--- How to complete this task ---
All entries must be extracted exactly, with nothing added or dropped.

--- Supplied material ---
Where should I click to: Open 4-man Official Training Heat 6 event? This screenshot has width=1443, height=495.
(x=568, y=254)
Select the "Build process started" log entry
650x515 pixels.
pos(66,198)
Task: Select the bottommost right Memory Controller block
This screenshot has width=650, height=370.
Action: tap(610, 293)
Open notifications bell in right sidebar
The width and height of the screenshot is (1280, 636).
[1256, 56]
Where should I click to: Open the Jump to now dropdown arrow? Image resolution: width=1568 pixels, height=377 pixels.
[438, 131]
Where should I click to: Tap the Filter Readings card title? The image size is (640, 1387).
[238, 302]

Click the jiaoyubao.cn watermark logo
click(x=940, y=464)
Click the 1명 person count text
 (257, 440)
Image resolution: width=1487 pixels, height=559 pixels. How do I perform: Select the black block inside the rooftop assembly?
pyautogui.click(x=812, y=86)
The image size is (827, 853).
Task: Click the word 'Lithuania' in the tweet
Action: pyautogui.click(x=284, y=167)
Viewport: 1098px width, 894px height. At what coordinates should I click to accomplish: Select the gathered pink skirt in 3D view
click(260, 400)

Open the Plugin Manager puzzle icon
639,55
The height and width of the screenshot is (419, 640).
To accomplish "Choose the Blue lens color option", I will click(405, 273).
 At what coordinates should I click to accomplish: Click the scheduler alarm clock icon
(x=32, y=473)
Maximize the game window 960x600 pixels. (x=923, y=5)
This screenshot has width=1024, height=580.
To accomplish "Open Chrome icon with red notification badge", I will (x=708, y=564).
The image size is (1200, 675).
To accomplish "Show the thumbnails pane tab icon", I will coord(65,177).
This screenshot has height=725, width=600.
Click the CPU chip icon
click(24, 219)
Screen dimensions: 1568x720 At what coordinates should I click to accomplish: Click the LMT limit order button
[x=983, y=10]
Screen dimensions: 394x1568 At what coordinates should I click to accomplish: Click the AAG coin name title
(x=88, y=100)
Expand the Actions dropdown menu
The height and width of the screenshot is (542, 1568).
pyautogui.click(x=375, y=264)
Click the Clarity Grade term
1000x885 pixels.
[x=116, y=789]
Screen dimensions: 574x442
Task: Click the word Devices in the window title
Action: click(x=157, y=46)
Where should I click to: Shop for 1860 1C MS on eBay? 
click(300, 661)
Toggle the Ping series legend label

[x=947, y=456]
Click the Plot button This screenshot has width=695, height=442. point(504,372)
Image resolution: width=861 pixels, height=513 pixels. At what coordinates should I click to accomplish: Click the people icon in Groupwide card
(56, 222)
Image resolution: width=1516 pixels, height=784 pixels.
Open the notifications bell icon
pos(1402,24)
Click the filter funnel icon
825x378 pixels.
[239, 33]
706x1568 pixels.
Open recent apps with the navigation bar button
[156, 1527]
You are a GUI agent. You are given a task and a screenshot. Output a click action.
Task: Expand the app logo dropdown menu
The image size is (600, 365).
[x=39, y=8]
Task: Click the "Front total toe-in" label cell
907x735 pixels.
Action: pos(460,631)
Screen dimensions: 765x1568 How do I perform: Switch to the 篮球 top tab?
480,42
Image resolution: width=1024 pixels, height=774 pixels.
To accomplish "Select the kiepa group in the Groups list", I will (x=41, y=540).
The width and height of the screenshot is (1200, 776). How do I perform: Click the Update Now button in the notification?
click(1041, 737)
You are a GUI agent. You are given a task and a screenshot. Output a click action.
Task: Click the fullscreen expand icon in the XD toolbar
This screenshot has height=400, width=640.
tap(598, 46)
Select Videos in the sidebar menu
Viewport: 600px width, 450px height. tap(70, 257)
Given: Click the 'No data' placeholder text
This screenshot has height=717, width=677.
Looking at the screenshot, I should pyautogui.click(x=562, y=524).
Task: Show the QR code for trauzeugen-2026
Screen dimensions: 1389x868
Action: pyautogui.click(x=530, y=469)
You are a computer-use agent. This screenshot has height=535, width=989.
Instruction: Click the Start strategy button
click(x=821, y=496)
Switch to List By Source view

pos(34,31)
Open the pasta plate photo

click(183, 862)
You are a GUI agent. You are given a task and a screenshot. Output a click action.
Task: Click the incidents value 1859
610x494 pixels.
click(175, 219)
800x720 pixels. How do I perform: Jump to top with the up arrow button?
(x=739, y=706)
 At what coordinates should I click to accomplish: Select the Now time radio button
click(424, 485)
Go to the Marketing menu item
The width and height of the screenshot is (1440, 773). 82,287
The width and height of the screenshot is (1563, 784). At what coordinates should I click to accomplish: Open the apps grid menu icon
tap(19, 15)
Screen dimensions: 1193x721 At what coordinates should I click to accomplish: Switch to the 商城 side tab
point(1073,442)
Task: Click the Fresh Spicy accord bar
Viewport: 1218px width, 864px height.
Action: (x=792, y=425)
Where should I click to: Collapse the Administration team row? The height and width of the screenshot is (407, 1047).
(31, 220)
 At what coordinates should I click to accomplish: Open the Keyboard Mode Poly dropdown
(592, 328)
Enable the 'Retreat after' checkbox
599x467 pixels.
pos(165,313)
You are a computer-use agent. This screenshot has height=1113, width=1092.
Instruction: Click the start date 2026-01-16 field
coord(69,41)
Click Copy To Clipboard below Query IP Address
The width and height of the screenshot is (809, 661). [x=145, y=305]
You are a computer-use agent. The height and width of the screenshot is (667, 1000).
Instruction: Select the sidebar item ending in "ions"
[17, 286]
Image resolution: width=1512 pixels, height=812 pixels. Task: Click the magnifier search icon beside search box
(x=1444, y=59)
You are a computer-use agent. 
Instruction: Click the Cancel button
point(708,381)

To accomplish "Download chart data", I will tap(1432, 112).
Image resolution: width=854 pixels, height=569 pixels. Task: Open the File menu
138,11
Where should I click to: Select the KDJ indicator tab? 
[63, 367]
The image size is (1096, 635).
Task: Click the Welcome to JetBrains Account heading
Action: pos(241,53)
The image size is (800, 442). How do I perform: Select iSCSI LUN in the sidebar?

--- Task result ---
Where should I click to: Open 4-man Official Training Heat 6 event? This screenshot has width=1443, height=495.
(x=568, y=254)
Select the "Build process started" log entry
650x515 pixels.
pos(66,198)
Task: Select the bottommost right Memory Controller block
This screenshot has width=650, height=370.
Action: tap(610, 293)
Open notifications bell in right sidebar
The width and height of the screenshot is (1280, 636).
[1256, 56]
Where should I click to: Open the Jump to now dropdown arrow? Image resolution: width=1568 pixels, height=377 pixels.
[438, 131]
Where should I click to: Tap the Filter Readings card title? The image size is (640, 1387).
[238, 302]

Click the jiaoyubao.cn watermark logo
click(x=940, y=464)
Click the 1명 person count text
 (257, 440)
Image resolution: width=1487 pixels, height=559 pixels. How do I perform: Select the black block inside the rooftop assembly?
pyautogui.click(x=812, y=86)
The image size is (827, 853).
Task: Click the word 'Lithuania' in the tweet
Action: pyautogui.click(x=284, y=167)
Viewport: 1098px width, 894px height. At what coordinates should I click to accomplish: Select the gathered pink skirt in 3D view
click(260, 400)

Open the Plugin Manager puzzle icon
639,55
The height and width of the screenshot is (419, 640).
To accomplish "Choose the Blue lens color option", I will click(405, 273).
 At what coordinates should I click to accomplish: Click the scheduler alarm clock icon
(x=32, y=473)
Maximize the game window 960x600 pixels. (x=923, y=5)
This screenshot has width=1024, height=580.
To accomplish "Open Chrome icon with red notification badge", I will (x=708, y=564).
The image size is (1200, 675).
To accomplish "Show the thumbnails pane tab icon", I will coord(65,177).
This screenshot has height=725, width=600.
Click the CPU chip icon
click(24, 219)
Screen dimensions: 1568x720 At what coordinates should I click to accomplish: Click the LMT limit order button
[x=983, y=10]
Screen dimensions: 394x1568 At what coordinates should I click to accomplish: Click the AAG coin name title
(x=88, y=100)
Expand the Actions dropdown menu
The height and width of the screenshot is (542, 1568).
pyautogui.click(x=375, y=264)
Click the Clarity Grade term
1000x885 pixels.
[x=116, y=789]
Screen dimensions: 574x442
Task: Click the word Devices in the window title
Action: click(x=157, y=46)
Where should I click to: Shop for 1860 1C MS on eBay? 
click(300, 661)
Toggle the Ping series legend label

[x=947, y=456]
Click the Plot button This screenshot has width=695, height=442. point(504,372)
Image resolution: width=861 pixels, height=513 pixels. At what coordinates should I click to accomplish: Click the people icon in Groupwide card
(56, 222)
Image resolution: width=1516 pixels, height=784 pixels.
Open the notifications bell icon
pos(1402,24)
Click the filter funnel icon
825x378 pixels.
[239, 33]
706x1568 pixels.
Open recent apps with the navigation bar button
[156, 1527]
You are a GUI agent. You are given a task and a screenshot. Output a click action.
Task: Expand the app logo dropdown menu
The image size is (600, 365).
[x=39, y=8]
Task: Click the "Front total toe-in" label cell
907x735 pixels.
Action: pos(460,631)
Screen dimensions: 765x1568 How do I perform: Switch to the 篮球 top tab?
480,42
Image resolution: width=1024 pixels, height=774 pixels.
To accomplish "Select the kiepa group in the Groups list", I will (x=41, y=540).
The width and height of the screenshot is (1200, 776). How do I perform: Click the Update Now button in the notification?
click(1041, 737)
You are a GUI agent. You are given a task and a screenshot. Output a click action.
Task: Click the fullscreen expand icon in the XD toolbar
This screenshot has height=400, width=640.
tap(598, 46)
Select Videos in the sidebar menu
Viewport: 600px width, 450px height. tap(70, 257)
Given: Click the 'No data' placeholder text
This screenshot has height=717, width=677.
Looking at the screenshot, I should pyautogui.click(x=562, y=524).
Task: Show the QR code for trauzeugen-2026
Screen dimensions: 1389x868
Action: pyautogui.click(x=530, y=469)
You are a computer-use agent. This screenshot has height=535, width=989.
Instruction: Click the Start strategy button
click(x=821, y=496)
Switch to List By Source view

pos(34,31)
Open the pasta plate photo

click(183, 862)
You are a GUI agent. You are given a task and a screenshot. Output a click action.
Task: Click the incidents value 1859
610x494 pixels.
click(175, 219)
800x720 pixels. How do I perform: Jump to top with the up arrow button?
(x=739, y=706)
 At what coordinates should I click to accomplish: Select the Now time radio button
click(424, 485)
Go to the Marketing menu item
The width and height of the screenshot is (1440, 773). 82,287
The width and height of the screenshot is (1563, 784). At what coordinates should I click to accomplish: Open the apps grid menu icon
tap(19, 15)
Screen dimensions: 1193x721 At what coordinates should I click to accomplish: Switch to the 商城 side tab
point(1073,442)
Task: Click the Fresh Spicy accord bar
Viewport: 1218px width, 864px height.
Action: (x=792, y=425)
Where should I click to: Collapse the Administration team row? The height and width of the screenshot is (407, 1047).
(31, 220)
 At what coordinates should I click to accomplish: Open the Keyboard Mode Poly dropdown
(592, 328)
Enable the 'Retreat after' checkbox
599x467 pixels.
pos(165,313)
You are a computer-use agent. This screenshot has height=1113, width=1092.
Instruction: Click the start date 2026-01-16 field
coord(69,41)
Click Copy To Clipboard below Query IP Address
The width and height of the screenshot is (809, 661). [x=145, y=305]
You are a computer-use agent. The height and width of the screenshot is (667, 1000).
Instruction: Select the sidebar item ending in "ions"
[17, 286]
Image resolution: width=1512 pixels, height=812 pixels. Task: Click the magnifier search icon beside search box
(x=1444, y=59)
You are a computer-use agent. 
Instruction: Click the Cancel button
point(708,381)

To accomplish "Download chart data", I will tap(1432, 112).
Image resolution: width=854 pixels, height=569 pixels. Task: Open the File menu
138,11
Where should I click to: Select the KDJ indicator tab? 
[63, 367]
The image size is (1096, 635).
Task: Click the Welcome to JetBrains Account heading
Action: pos(241,53)
The image size is (800, 442). How do I perform: Select iSCSI LUN in the sidebar?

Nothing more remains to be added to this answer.